Nüchtern führte ich fort „Die Kuchen sind auch immer super, obwohl ich mich da erst erkundigen würde, was es auf der Tageskarte gibt. Die wechselt nämlich ständig.“
Ich vernahm ein belustigtes Schnauben. Die schien sich zu amüsieren, während ich mich hier um Kopf und Kragen redete und wahrscheinlich noch das ein oder andere Fettnäpfchen mitnahm.
Nachdem wir bestellt hatten und ich endlich etwas hatte, um meine Hände zu beschäftigen, nippte ich beruhigt an meinem Kaffee. Nach dem stereotypischen Smalltalk ließ ich mich von den umgebenden Gesprächen ablenken und hörte einfach eine Weile zu. Es hatte was, sich einfach von den Geräuschen treiben zu lassen, das Klappern der Tassen und Teller. Die Schiebetür zur Küche, die ständig auf und zu ging. Die Küchengeräusche, die dadurch wie Wellen immer wieder heran getragen wurden.

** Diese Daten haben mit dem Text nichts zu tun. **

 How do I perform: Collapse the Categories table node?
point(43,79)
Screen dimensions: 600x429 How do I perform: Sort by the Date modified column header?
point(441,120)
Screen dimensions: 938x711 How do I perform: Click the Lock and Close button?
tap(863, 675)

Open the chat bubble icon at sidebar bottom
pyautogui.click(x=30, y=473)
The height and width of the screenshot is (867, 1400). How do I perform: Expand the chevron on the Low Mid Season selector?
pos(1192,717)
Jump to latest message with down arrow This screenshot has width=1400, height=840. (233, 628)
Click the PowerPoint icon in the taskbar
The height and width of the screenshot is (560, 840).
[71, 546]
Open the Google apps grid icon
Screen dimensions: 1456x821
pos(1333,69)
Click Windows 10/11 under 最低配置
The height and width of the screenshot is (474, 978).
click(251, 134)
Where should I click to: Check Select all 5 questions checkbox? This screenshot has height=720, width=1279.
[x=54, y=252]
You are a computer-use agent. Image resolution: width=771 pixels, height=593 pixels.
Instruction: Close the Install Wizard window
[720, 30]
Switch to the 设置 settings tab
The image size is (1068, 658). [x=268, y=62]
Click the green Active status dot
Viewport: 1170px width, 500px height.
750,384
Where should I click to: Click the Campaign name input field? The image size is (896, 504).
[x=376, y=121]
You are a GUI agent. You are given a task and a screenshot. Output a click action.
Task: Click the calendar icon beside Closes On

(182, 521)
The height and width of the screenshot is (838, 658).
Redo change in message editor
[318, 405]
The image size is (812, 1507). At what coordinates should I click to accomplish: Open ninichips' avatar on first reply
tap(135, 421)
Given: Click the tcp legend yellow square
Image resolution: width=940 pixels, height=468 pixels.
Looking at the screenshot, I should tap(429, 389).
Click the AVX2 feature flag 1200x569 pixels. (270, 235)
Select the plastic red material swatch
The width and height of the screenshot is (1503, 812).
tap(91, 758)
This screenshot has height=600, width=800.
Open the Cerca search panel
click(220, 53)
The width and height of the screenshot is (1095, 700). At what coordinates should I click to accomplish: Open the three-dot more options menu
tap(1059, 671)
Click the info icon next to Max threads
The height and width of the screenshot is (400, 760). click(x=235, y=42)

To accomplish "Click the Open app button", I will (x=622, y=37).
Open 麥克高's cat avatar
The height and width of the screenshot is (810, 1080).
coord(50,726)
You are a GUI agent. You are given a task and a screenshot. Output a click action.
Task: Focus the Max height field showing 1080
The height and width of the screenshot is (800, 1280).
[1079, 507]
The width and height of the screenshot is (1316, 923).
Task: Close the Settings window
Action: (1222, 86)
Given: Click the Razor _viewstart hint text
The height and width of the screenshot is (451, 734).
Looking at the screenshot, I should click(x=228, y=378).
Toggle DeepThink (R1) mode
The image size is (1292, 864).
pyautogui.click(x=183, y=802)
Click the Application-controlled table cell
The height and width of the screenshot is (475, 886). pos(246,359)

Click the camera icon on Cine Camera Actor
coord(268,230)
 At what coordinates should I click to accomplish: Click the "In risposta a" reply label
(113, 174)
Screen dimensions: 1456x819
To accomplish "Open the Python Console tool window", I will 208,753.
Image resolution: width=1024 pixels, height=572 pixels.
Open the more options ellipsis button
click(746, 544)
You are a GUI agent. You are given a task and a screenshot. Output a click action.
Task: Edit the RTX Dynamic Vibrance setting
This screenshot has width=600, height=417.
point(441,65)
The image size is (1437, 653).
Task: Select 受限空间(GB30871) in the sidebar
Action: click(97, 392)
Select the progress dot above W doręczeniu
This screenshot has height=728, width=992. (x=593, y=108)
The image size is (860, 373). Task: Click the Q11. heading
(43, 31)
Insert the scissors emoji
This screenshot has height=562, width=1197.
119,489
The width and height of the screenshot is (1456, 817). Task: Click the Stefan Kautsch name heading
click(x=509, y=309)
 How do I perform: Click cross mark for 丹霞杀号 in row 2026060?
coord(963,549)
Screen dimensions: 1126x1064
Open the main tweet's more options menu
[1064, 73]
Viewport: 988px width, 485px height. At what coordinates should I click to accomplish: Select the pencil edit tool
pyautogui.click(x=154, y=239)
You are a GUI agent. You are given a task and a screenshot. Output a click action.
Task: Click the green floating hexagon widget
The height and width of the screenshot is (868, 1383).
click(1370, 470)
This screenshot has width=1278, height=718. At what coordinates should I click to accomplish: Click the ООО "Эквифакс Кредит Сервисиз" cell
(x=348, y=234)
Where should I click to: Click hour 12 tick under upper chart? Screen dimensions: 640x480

„Wie findest du dich mit der Situation zurecht? Hast du vielleicht Fragen?“ Und da war sie. Die entscheidende Frage zum Einstieg in das Thema, was ich zu gern verdrängen würde. Zu einer Gewohnheit machen würde, ohne dass ich noch drüber nachdenken musste.
Meine Stimmung kippte augenblicklich.
Ein bohrendes Schweigen entstand, bevor ich mich zu einer Antwort durchringen konnte.
„Was sollte ich da schon für Fragen haben.“ Ich wusste, dass meine Reaktion unangebracht war und ausweichend. Dies war der Grund, warum ich dem Treffen überhaupt zugestimmt hatte, doch zuzugeben, dass ich mit dieser Situation überhaupt nicht zurechtkam, konnte ich mir nicht eingestehen.
Es war wie eine innere Blockade, als würde ich mir erhoffen, dass sich dieses Problem irgendwann von alleine beheben würde. Es hatte sich vieles verändert. Von meinem Augenlicht mal abgesehen. Man musste an alles anders herantreten. Ich benutzte häufiger Siri als früher oder auch Alexa, alles Hilfestellungen für die Erinnerung an Termine und dergleichen. Als wäre ich ein unstrukturierter Mensch, der alleine nichts mehr auf die Kette kriegen würde.
Sie ging nicht darauf ein. Meine abweisende Bemerkung schien einfach an ihr abgeprallt zu sein. Die Tasse klirrte, als sie wieder auf den Teller abgesetzt wurde.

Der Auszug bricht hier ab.